Part III: The HA Feat RAC Will Never Pull Off

Real Application Clusters had always been the high availability king. It surprises me that after 15 years since the ground-breaking VMware Fault Tolerance was introduced, I encounter many IT operatives that have never heard of it. Occasionally I have an interaction where it is clear I’m not connecting with the person on the VMware Fault Tolerance proposition. I don’t short them their incredulity that what I am about to describe could even be possible.

Out of my annual attendance at VMworld since 2005, one of the top three sessions I attended was at VMworld 2011 U.S., BCO2874 vSphere High Availability 5.0 and SMP Fault Tolerance presented by Keith Farkas and Jim Chow.

I had not planned to attend the session, actually. I noticed it, happened to be close by, and wandered in on the spur of the moment. My interest in the session was really for the Site Recovery Manager piece.
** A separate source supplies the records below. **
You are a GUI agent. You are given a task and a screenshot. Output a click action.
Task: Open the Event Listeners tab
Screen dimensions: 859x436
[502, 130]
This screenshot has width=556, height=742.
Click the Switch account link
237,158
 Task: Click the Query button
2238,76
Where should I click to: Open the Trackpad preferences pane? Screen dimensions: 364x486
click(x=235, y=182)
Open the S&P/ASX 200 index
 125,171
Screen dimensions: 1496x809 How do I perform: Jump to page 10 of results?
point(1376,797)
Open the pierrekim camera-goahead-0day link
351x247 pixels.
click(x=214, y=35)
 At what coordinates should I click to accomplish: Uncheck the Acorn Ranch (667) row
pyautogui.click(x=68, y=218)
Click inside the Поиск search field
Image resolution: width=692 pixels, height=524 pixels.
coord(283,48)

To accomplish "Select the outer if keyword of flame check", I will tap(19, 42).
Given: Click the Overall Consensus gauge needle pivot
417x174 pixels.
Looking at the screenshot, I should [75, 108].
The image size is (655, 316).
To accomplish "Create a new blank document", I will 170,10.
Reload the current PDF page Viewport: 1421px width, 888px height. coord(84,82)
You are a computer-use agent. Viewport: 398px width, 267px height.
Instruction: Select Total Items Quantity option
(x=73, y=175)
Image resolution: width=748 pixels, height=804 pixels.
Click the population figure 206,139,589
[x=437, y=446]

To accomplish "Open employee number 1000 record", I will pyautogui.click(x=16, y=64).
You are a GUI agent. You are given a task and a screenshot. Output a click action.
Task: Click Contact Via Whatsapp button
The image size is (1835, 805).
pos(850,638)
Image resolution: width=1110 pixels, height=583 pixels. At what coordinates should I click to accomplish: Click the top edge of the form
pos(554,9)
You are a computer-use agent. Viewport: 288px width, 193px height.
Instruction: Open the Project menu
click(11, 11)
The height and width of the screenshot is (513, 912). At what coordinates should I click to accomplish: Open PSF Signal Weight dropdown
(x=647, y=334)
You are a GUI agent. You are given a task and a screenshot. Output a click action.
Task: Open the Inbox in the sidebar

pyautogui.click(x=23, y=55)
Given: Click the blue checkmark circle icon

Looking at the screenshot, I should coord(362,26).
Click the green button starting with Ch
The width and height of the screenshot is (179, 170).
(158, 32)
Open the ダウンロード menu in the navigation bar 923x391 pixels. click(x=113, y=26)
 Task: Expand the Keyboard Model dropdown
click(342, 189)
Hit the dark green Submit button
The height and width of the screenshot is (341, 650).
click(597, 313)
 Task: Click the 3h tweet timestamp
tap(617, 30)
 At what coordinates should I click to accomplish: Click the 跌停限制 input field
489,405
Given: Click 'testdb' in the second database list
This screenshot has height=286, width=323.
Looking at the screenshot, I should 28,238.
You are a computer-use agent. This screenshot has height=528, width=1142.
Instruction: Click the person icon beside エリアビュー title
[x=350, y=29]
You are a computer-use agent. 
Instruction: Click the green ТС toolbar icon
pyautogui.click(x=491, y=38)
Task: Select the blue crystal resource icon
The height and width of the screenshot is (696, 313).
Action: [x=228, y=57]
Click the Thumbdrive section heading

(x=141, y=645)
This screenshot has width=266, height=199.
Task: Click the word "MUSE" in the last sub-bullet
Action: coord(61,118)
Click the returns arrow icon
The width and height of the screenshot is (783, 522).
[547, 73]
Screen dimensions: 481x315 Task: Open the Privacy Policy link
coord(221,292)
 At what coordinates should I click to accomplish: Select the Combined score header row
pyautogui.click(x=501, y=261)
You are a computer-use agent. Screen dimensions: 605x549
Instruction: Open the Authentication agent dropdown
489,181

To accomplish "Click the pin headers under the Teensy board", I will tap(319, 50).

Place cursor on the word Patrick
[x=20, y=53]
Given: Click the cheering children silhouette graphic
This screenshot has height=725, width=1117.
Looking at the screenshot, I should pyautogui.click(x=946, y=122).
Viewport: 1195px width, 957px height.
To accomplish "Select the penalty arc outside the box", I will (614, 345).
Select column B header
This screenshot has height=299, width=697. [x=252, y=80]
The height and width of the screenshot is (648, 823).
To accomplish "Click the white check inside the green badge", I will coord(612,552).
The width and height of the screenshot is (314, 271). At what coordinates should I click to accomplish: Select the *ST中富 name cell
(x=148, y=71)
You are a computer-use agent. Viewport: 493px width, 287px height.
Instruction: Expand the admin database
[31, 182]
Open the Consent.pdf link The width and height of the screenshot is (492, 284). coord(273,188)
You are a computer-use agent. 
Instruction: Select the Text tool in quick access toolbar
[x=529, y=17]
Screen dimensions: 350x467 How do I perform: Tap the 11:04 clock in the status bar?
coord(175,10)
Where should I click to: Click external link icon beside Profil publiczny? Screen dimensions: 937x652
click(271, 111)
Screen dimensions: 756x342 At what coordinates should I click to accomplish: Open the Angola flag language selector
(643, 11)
I saw Diane Greene and her husband Mendel Rosenblum demonstrate Fault Tolerance at VMworld 2005. Amazing. But what good would a single vCPU capacity be to the majority of House of Brick’s clients running business-critical Oracle workloads? Years after the Fault Tolerance GA release, the only implementation we knew of was our reference client, GE Appliances and Lighting, protecting a famously-vulnerable SAP queue in production with single vCPU Fault Tolerance.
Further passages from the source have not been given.